Activity: Retype the entries below without any change.

Dataset entries:

########

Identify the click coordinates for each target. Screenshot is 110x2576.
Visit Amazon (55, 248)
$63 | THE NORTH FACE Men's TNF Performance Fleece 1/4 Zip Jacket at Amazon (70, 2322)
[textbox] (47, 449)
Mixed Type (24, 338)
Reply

########

Reply to the exercise:
Identify the click coordinates for each target. Screenshot is 110x2576.
Visit Amazon (55, 248)
$63 | THE NORTH FACE Men's TNF Performance Fleece 1/4 Zip Jacket at Amazon (70, 2322)
[textbox] (47, 449)
Mixed Type (24, 338)
Reply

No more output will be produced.